Javier Bardem y la masculinidad tóxica del genio

Si eres fan como yo de los mitos, sabrás que los dioses han tenido bufé libre para cometer todo tipo de tropelías y fastidiar las vidas ajenas. El relato ha sustentado parte de la narrativa, arraigado como un parásito que marca un estándar cuestionable y poroso: el del genio creador.

 El hombre sorogoyiano, ahora en la piel de nuestro Prometeo ibérico, incide en una de las vetas de la toxicidad divina: la coartada moral que la sociedad ofrece a los creadores.  

Si eres fan como yo de los mitos, sabrás que los dioses han tenido bufé libre para cometer todo tipo de tropelías y fastidiar las vidas ajenas. El relato ha sustentado parte de la narrativa, arraigado como un parásito que marca un estándar cuestionable y poroso: el del genio creador.

Javier Bardem, como un Prometeo ibérico pero con vocación de ONG, vuelve al eterno retorno en la rueda de prensa de la última película del director Rodrigo Sorogoyen, El ser querido, presentada en el Festival de Cannes. Arrastrando sus balls de oro (nada que ver con el premio futbolístico) y plantándose ante cuestiones incómodas como la geopolítica mundial, enredada en los tentáculos de la masculinidad tóxica.

El argumento es otra revisión del hombre sorogoyiano, que incide precisamente en una de las vetas de la toxicidad divina: la coartada moral que la sociedad ofrece a los creadores, legitimada por la cultura del genio, permitiéndoles actuar de maneras monstruosas con quienes les rodean, en especial las mujeres.

Un reconocido director de cine abandona a su hija cuando era niña. Años después, intentará redimirse ofreciéndole un papel en su próxima película.
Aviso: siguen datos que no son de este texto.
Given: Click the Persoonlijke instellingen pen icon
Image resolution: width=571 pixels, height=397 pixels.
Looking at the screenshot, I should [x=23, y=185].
Pero hay heridas que, una vez abiertas, no cierran, y te dejan unas daddy issues que ni las terapias psicoanalíticas más sofisticadas pueden aplacar el vacío que seguirá latiendo, insalvable.

Efectivamente, como dice Bardem, somos un país de tradición machista, con genios, sí, pero algunos dotados con la sensibilidad de un cactus. Pensemos en Picasso. Los ninguneos a sus hijos. A las mujeres. No nos vayamos tan lejos ni al tópico mil veces esgrimido. Porque, hablando de menosprecios con chiste incorporado, no puedo evitar recordar las recientes palabras de Nativel Preciado dirigidas a Manuel Vicent sobre el machismo patente en las tertulias del Café Gijón, donde las mujeres eran transparentes como las lágrimas de una folclórica. «Era lo que se llevaba entonces», alegó Vicent, mientras la sala carcajeó la ocurrencia del genio, cuando las risas, en nebulosa, son tan solo una máscara incómoda para espantar la fealdad. Lo que duele y lo que pica. Y qué menos que mirarla de frente.

Otros, como Almodóvar, que ayer presentó en el certamen Amarga Navidad, con más capacidad reflexiva, juegan a la autoficción para desactivar el ego en un salto mortal cinematográfico. Cada uno usa lo que puede. A veces los genios buscan la verdad en su arte para tapar las mentiras que esconden dentro de sí mismos. Porque todos sabemos que es peligroso asomarse al interior.